# [PROBLEM DETAILS]
Copy every line of the records below where the word "agent" occurs.

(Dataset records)
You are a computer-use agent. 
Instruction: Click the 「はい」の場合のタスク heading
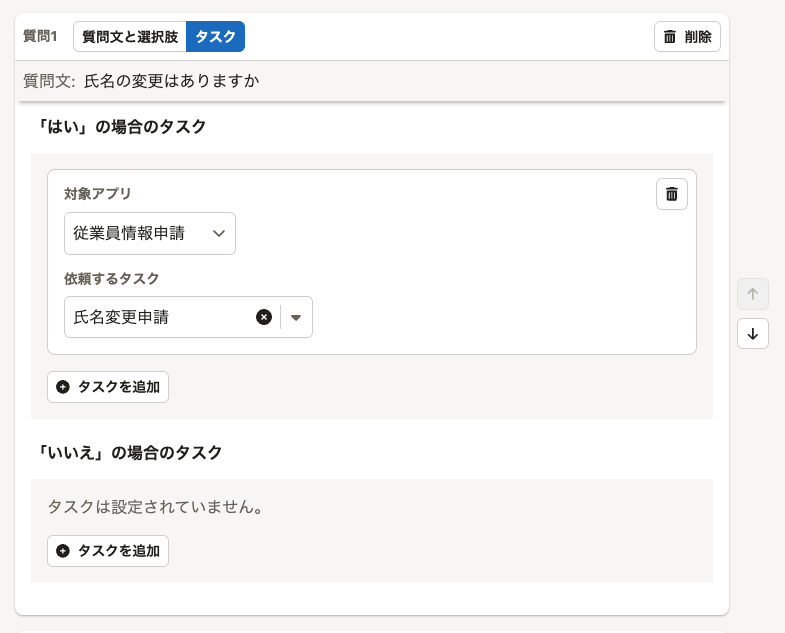[120, 127]
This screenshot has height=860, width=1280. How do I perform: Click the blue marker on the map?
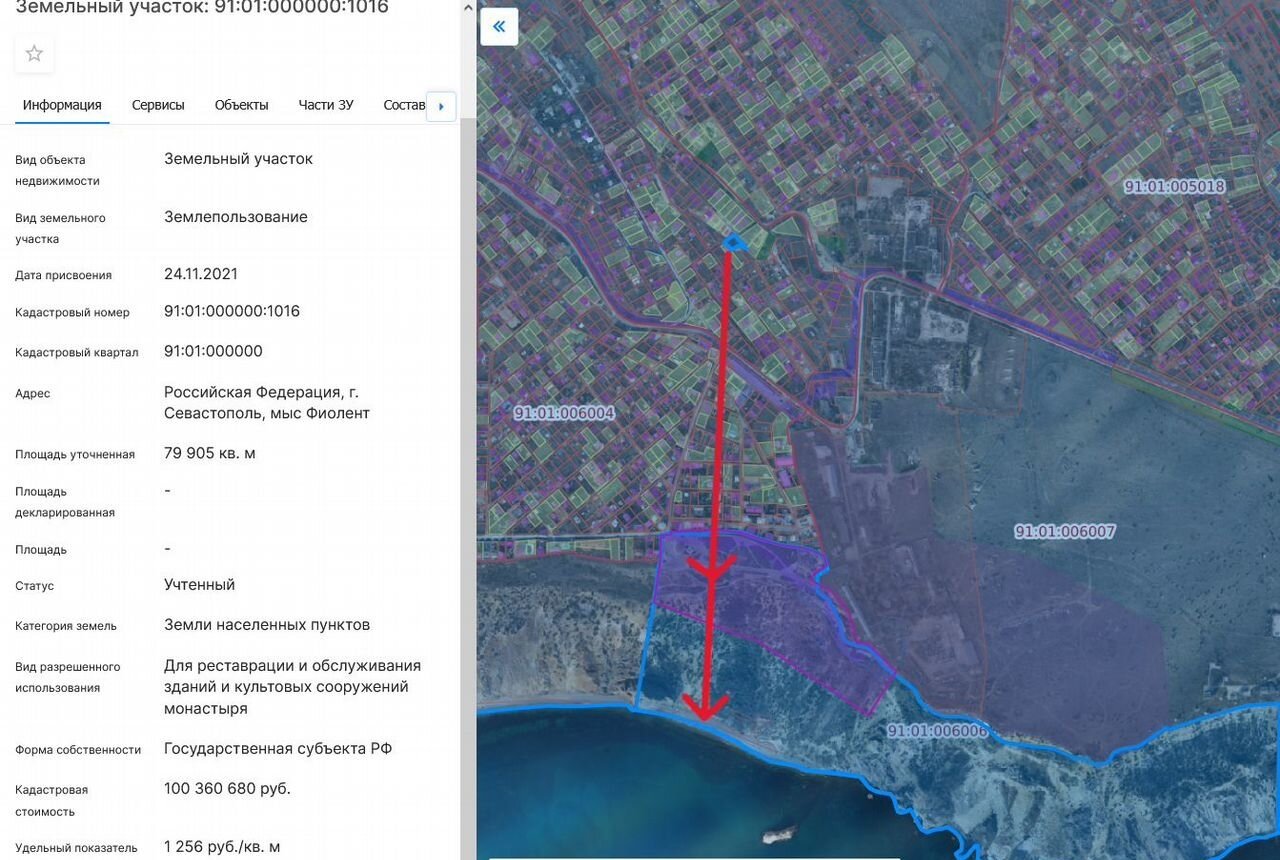[733, 242]
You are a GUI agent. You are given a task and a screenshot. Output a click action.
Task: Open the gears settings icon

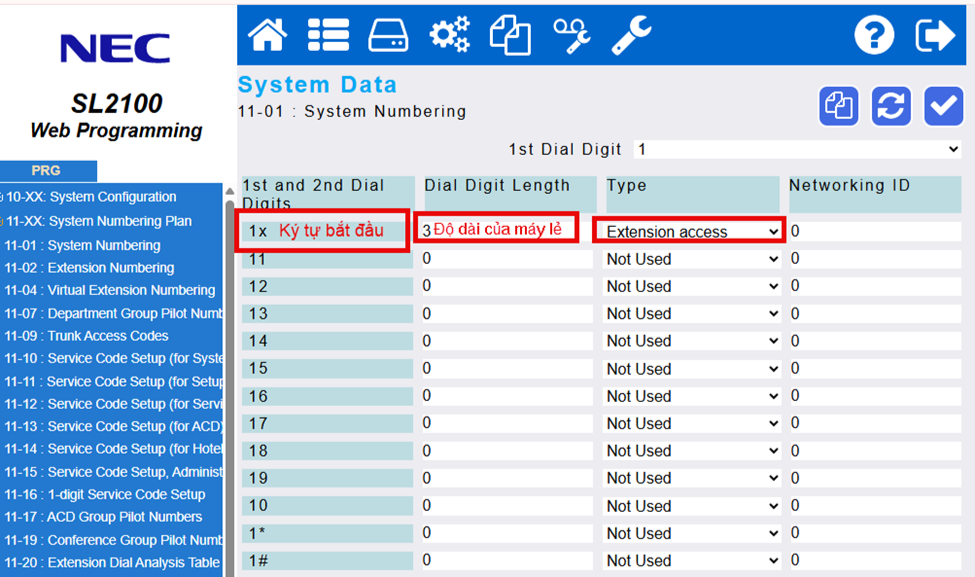point(449,35)
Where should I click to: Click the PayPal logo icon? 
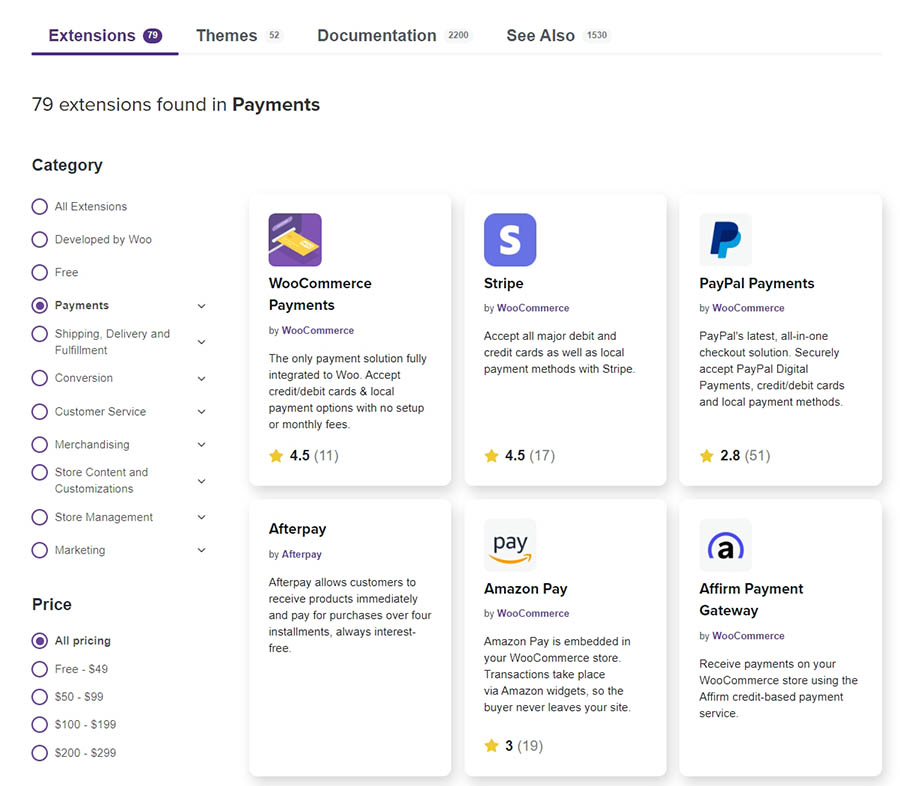pos(725,240)
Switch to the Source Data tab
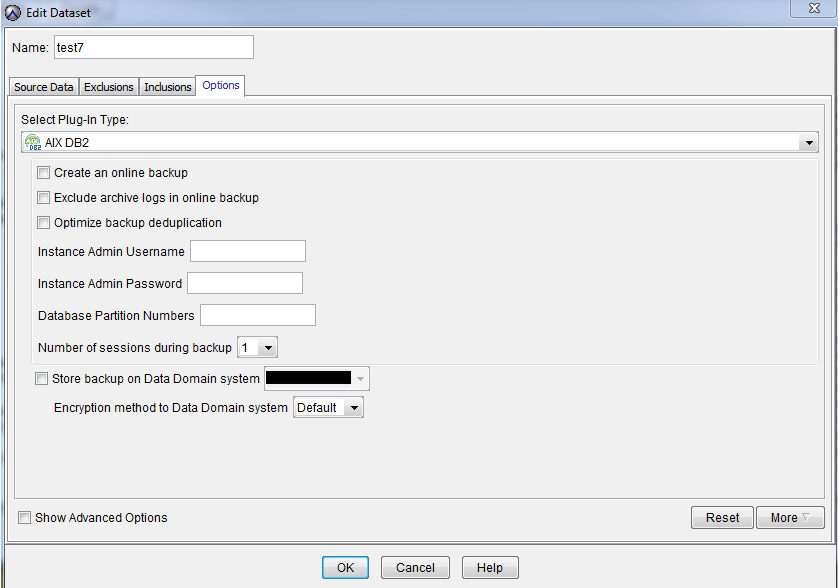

# [ANSWER SECTION]
You are a computer-use agent. 
You are a GUI agent. You are given a task and a screenshot. Output a click action.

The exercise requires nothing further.